One of the principal considerations in evaluating the impact of these proposed changes is assessing how the ACOs that currently participate in the savings-only track (Track 1) will respond to being propelled forward into a riskier program. Track 1 currently houses the vast majority of ACOs, and over 70 percent of them have indicated that having to assume risk is likely to make them leave the MSSP, according to a survey by the National Association of ACOs (NAACOS).
CMS’ own internal estimates indicate that over 100 ACOs would leave the program over the next 10 years, attributing this overall drop in participation to the reduced attractiveness of forming an ACO in the coming years as the number of risk-free years available to ACOs is diminished, along with a lower maximum sharing rate in the savings-only levels. However, CMS has emphasized that because numerous ACOs in the current Track 1 are costing the government more money, having these organizations drop out is not detrimental to the overall health of the MSSP. The agency has further indicated that the other changes to the structure of the program, including reducing the savings rate in the two savings-only years from 50 to 25 percent, will help to mitigate losses.

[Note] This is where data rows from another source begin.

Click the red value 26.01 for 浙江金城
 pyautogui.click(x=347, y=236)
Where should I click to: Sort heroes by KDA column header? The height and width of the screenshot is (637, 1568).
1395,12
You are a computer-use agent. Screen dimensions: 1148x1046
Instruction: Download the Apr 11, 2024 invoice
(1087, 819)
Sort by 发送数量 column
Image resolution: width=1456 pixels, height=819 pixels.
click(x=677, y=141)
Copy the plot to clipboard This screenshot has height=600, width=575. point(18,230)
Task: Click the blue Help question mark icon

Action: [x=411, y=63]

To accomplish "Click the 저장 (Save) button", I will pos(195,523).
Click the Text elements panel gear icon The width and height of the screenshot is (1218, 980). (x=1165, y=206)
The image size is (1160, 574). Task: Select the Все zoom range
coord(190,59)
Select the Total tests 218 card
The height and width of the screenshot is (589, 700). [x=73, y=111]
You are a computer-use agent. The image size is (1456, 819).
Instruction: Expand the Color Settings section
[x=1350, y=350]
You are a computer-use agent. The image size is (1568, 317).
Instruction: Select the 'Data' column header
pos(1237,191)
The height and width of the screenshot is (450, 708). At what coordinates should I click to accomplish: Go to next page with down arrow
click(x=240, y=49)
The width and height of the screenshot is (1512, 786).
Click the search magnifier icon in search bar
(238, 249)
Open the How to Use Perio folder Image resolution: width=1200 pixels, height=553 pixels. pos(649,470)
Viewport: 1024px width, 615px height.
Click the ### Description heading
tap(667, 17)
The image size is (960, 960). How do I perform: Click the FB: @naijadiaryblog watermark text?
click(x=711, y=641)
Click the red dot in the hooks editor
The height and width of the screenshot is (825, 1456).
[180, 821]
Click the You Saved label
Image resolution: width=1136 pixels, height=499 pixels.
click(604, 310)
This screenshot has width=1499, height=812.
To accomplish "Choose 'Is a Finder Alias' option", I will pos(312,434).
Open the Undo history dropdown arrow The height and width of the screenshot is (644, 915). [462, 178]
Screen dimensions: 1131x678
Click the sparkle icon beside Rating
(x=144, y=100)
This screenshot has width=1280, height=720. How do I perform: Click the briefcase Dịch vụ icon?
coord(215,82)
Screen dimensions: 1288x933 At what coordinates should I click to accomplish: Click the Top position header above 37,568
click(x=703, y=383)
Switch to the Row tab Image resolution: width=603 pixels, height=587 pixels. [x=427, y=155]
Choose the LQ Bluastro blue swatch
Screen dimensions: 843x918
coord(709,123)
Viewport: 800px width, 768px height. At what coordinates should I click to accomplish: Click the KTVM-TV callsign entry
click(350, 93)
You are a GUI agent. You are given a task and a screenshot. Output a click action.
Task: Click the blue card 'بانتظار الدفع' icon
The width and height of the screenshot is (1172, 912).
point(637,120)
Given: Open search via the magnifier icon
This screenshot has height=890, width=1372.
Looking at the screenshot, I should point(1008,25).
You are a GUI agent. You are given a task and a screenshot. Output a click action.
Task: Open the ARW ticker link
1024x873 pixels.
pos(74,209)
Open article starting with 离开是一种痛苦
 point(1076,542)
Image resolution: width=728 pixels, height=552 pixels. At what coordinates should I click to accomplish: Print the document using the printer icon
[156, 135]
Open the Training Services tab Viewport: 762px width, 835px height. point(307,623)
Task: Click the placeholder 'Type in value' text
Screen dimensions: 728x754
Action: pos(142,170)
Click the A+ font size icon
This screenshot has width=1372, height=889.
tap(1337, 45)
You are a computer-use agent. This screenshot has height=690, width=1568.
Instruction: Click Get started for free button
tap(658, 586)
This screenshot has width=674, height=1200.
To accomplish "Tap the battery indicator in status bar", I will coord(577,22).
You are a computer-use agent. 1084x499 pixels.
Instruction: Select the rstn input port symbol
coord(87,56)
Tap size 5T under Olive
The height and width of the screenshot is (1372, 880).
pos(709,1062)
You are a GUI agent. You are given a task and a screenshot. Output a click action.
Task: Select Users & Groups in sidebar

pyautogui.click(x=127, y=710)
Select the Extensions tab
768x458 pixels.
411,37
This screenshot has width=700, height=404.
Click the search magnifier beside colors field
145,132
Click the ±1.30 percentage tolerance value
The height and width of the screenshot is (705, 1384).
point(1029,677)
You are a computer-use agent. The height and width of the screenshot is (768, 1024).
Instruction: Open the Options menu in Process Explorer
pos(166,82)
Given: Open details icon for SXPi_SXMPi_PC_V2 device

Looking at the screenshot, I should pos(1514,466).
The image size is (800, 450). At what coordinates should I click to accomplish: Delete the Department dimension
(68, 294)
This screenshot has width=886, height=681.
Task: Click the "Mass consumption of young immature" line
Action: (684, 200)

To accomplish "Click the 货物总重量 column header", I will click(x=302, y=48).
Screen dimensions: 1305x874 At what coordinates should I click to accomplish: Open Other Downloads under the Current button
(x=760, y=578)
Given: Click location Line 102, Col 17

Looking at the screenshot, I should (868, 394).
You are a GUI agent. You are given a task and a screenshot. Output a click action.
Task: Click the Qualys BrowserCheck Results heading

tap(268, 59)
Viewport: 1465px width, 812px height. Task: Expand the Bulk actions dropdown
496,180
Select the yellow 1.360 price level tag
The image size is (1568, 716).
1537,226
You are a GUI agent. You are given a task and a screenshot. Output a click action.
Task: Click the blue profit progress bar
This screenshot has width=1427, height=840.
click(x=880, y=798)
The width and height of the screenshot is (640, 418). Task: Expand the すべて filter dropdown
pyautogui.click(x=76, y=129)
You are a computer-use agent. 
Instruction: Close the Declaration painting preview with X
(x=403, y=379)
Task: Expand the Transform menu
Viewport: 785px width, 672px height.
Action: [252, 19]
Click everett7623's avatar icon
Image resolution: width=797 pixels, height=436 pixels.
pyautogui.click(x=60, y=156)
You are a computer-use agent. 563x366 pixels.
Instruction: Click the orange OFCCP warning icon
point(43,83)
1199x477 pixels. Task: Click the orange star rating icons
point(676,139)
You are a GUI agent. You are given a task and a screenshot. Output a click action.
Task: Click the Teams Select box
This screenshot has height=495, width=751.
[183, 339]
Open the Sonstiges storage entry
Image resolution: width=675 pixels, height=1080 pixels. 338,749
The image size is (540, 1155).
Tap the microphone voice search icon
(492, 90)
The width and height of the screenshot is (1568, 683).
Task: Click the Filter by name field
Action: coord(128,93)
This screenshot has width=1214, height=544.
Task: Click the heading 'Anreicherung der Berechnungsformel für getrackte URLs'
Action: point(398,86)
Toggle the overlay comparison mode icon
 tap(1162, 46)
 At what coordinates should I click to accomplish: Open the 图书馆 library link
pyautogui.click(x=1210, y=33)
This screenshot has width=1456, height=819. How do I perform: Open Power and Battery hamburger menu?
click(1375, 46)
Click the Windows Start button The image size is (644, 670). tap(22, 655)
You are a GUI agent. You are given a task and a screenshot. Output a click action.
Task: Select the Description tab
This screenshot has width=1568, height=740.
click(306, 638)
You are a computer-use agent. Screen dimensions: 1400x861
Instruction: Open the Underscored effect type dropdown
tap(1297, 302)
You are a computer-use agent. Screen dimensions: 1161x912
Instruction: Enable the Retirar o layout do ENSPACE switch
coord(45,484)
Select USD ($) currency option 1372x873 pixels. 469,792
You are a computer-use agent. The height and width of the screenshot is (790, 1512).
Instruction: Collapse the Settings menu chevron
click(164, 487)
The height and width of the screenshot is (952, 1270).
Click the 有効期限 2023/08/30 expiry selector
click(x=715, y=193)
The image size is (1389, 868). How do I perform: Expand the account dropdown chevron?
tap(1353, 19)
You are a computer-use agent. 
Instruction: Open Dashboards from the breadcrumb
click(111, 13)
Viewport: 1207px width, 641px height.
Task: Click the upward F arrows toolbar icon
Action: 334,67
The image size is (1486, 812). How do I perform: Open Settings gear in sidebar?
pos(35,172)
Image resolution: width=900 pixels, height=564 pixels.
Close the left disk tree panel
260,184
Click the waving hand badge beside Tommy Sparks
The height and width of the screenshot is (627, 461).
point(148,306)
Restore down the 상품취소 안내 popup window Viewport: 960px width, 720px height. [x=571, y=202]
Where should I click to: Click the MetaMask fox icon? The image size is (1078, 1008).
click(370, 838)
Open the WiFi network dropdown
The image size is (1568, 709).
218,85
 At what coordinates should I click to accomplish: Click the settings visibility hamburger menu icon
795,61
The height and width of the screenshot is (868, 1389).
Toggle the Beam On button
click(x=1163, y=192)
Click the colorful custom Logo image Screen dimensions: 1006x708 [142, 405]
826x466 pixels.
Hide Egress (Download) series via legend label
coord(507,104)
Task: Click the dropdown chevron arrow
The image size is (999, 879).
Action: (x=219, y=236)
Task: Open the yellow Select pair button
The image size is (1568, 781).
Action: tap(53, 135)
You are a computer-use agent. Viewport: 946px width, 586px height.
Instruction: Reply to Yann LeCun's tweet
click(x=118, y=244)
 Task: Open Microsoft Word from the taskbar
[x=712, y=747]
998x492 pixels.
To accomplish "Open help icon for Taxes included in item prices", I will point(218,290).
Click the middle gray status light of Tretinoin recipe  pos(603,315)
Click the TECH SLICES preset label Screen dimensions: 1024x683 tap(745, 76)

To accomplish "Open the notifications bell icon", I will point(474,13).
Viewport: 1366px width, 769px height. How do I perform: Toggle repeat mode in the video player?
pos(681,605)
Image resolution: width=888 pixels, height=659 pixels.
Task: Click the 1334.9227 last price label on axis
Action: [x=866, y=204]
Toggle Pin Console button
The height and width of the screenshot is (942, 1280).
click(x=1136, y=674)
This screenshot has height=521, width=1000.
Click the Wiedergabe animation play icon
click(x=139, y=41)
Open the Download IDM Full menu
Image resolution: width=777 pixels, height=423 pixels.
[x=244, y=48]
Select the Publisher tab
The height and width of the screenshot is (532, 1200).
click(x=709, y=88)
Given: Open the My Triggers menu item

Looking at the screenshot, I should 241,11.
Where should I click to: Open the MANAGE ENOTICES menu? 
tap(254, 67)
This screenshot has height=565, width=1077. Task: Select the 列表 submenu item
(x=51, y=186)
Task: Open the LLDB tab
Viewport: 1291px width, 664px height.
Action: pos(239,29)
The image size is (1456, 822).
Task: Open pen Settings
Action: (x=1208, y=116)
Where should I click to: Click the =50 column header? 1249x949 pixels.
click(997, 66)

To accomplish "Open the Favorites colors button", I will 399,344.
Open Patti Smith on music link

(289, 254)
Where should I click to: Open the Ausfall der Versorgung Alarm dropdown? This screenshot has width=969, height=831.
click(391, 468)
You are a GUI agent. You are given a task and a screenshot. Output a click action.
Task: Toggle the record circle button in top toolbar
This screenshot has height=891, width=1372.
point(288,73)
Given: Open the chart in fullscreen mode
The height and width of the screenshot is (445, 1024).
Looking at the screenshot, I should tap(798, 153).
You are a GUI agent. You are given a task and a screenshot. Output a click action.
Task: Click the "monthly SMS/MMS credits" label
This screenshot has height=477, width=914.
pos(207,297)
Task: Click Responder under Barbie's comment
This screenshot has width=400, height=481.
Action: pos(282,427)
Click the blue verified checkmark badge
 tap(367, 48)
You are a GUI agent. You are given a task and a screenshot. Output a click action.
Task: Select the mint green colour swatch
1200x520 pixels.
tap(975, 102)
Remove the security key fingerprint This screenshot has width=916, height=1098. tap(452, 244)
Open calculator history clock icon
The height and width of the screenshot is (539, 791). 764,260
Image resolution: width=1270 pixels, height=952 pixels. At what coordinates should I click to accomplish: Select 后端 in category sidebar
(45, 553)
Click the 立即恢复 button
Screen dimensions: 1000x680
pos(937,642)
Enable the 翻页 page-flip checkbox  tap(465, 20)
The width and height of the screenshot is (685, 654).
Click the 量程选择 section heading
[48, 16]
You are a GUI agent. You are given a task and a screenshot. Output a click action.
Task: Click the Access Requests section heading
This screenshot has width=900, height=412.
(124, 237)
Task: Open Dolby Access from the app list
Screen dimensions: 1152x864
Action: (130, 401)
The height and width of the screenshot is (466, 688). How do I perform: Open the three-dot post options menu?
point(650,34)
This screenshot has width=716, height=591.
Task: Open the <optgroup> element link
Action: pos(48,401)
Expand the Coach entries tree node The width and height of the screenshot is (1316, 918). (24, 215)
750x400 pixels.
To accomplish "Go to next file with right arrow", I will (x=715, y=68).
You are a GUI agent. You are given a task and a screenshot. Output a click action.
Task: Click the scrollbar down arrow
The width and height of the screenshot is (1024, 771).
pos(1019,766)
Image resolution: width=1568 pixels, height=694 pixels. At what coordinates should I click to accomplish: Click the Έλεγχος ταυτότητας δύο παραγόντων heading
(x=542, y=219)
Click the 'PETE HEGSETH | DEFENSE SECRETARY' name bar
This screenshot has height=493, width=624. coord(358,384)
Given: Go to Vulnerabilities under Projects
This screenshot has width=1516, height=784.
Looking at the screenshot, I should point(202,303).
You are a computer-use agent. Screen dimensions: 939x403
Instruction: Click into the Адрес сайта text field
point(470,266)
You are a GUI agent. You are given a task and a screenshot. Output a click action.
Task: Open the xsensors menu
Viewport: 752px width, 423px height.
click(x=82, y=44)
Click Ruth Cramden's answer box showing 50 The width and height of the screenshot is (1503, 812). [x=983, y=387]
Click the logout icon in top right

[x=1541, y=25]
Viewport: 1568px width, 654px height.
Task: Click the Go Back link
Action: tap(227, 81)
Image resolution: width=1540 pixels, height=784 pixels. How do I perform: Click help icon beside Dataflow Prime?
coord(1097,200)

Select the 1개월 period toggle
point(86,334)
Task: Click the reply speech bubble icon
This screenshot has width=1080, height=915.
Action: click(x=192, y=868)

For its part, NAACOS has stated that it “encourages ACOs to prepare to move to risk and strongly supports ACOs that are ready to do so,” but is not in favor of forcing ACOs to assume risk prematurely. It has expressed concern over the potential that ACOs will stop their participation because they are forced to assume downside risk, emphasizing that this outcome would be detrimental to the substantial progress being made by ACOs.
How Will the Transition Work?
CMS proposes to roll out the changes by introducing a special one-time July 1, 2019 agreement period start date (in lieu of a January 1, 2019 start date, which will no longer be an option) to give ACOs time to prepare to transition to the new BASIC track or the ENHANCED track. ACOs with participation agreements ending at the end of 2018 could elect to extend their current agreement period by six months, to June 30, 2019, and the first automatic advancement would occur at the beginning of performance year 2021. Thus, the first entrants to the BASIC program would have a maximum of two and a half years in the savings-only model, with ACOs identified as having previously participated in Track 1 of the program restricted to one and a half years.
The proposed changes are not surprising, after prior comments made by CMS Administrator Seema Verma, who had criticized MSSP ACOs in the past, asserting that upside only ACOs did not sufficiently incentivize providers to reduce costs or improve outcomes. To date, the majority of providers have been unwilling to move to downside risk, and it remains to be seen whether this redesign will be the push necessary for providers to take on more risk.